Some of the oldest British universities are collegiate: hence you are a member of a specific college, and all the colleges plus the departments plus the administration comprise the university.

Off the top of my head:

Oxford
Cambridge
Durham
York
Lancaster
Kent
 
... First, an American friend of mine was visiting and I was bemoaning our education system in regards to my kids - as you do - and she told me of the time she 'discovered' that our colleges were considered 'under' universities in educational status. To her, college and university was synonymous. She then realised how many U.S. educational establishments actually overaccentuate their standing to command higher fees. ...

In the American scene there's a lot of self-preening status-gaming among post-secondary institutions (i.e., burnishing one's branding). This isn't necessarily the case elsewhere. When I was living and working in Sweden I was often asked about attributions of higher / lower status among American colleges and universities (a concept somewhat alien to questioners in light of Sweden's consolidated university system). Anyway, this "branding" factor plays a part in college-versus-university name-gaming in the USA. Having said that ...

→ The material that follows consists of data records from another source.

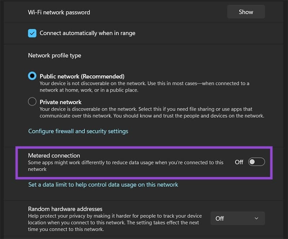Toggle Connect automatically when in range
The image size is (288, 239).
pyautogui.click(x=32, y=33)
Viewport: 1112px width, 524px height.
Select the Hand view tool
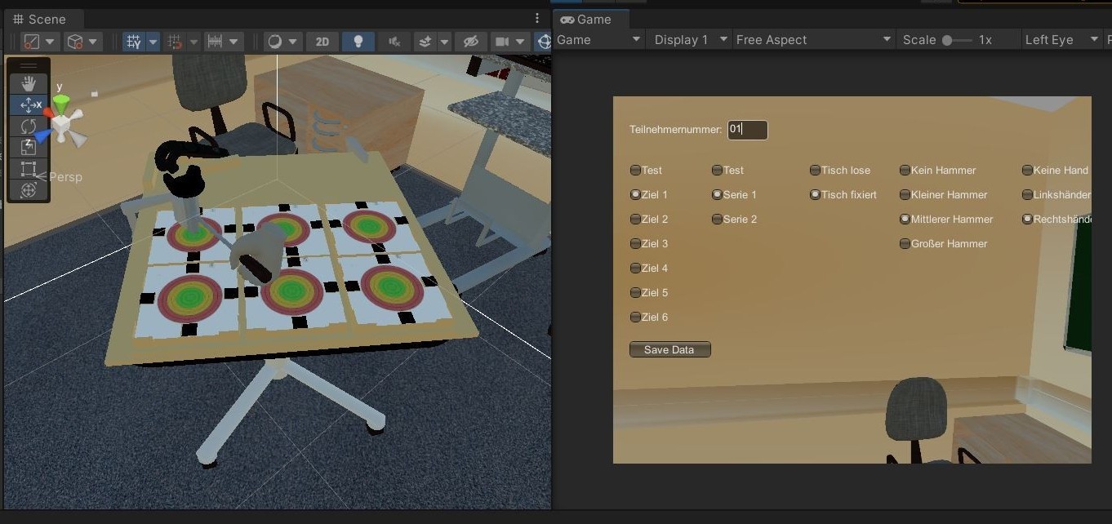(x=29, y=83)
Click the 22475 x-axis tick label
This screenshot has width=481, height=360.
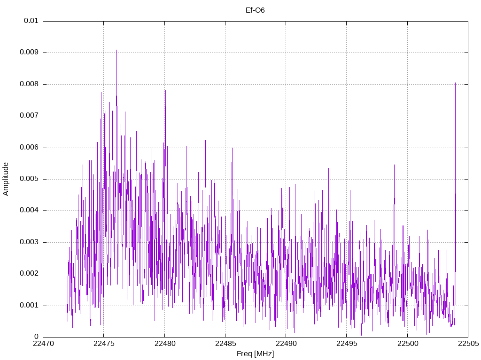[x=104, y=344]
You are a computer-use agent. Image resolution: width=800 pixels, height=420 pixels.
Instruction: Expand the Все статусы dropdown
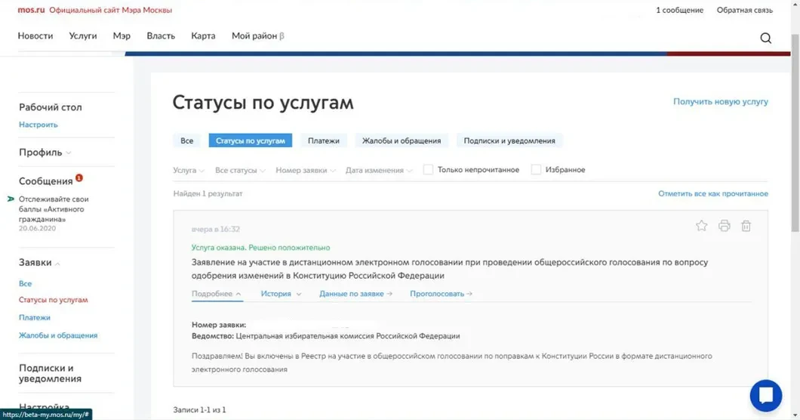click(240, 171)
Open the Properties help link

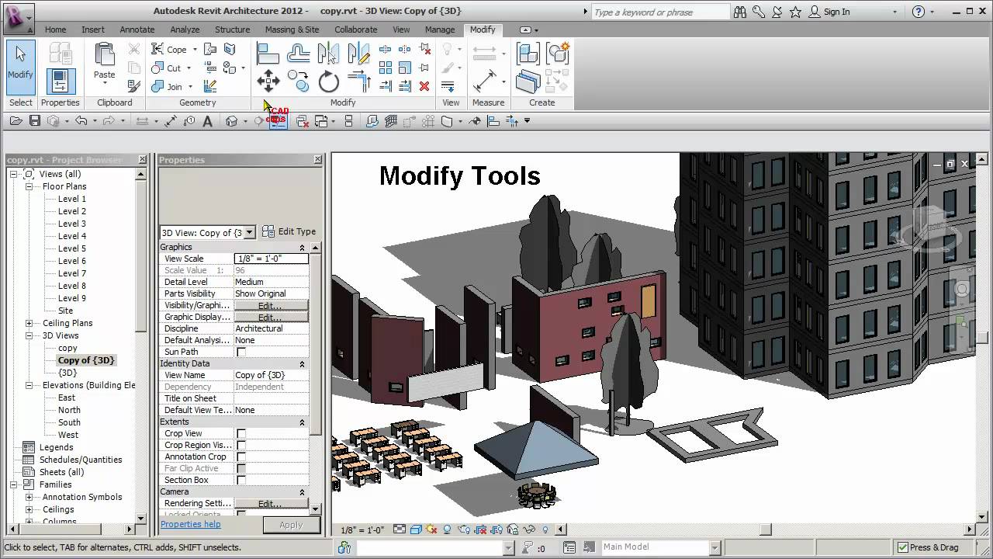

"College" is the older and more variably defined of the two labels:
A college (Latin: collegium) is an educational institution or a constituent part of one. A college may be a degree-awarding tertiary educational institution, a part of a collegiate or federal university, an institution offering vocational education, or a secondary school.

In most of the world, a college may be a high school or secondary school, a college of further education, a training institution that awards trade qualifications, a higher-education provider that does not have university status (often without its own degree-awarding powers), or a constituent part of a university.
https://en.wikipedia.org/wiki/College

A university is more narrowly defined:
A university (from Latin universitas 'a whole') is an institution of higher (or tertiary) education and research which awards academic degrees in several academic disciplines. Universities typically offer both undergraduate and postgraduate programs. ...

In modern usage the word has come to mean "An institution of higher education offering tuition in mainly non-vocational subjects and typically having the power to confer degrees," with the earlier emphasis on its corporate organization considered as applying historically to Medieval universities. ...
https://en.wikipedia.org/wiki/University

The clearest differentiation between the two lies in the fact a "university" may subsume one or more subsidiary "colleges", but not vice versa.
 
It may be "right" in one or another jurisdiction, but it's not universally "right."

What counts as an earned doctorate can vary with jurisdictions and even individual institutions. Beyond that, there have long been such things as honorary or other special "doctorates" awarded to individuals on the basis of (e.g.) demonstrated accomplishment.

One of my former computer science professors (and long time friends) has two (American; earned) doctorates. The first was in mathematics. The second (in clinical psychology) was earned later in life when he became a psychotherapist.

I know there is (or was ... ) provision for multiple doctorates in the old-school German system, because I encountered someone whose formal title was that system's prescribed "Doktor Doktor" for such situations.

There may be jurisdictions in which one can profess or "advertise" only one of multiple doctorates, but I've never seen or heard of such a thing myself.
Someone I used to know had two earned doctorates and was at one time working on a third. One in paramusicology and one in witchcraft studies.
 
Someone I used to know had two earned doctorates and was at one time working on a third. One in paramusicology and one in witchcraft studies.
I used to work with someone who had doctorates in 2 separate subjects (I think one was mathematics, but I can't recall the other doctorate).
A very clever man, but incapable of expressing himself verbally.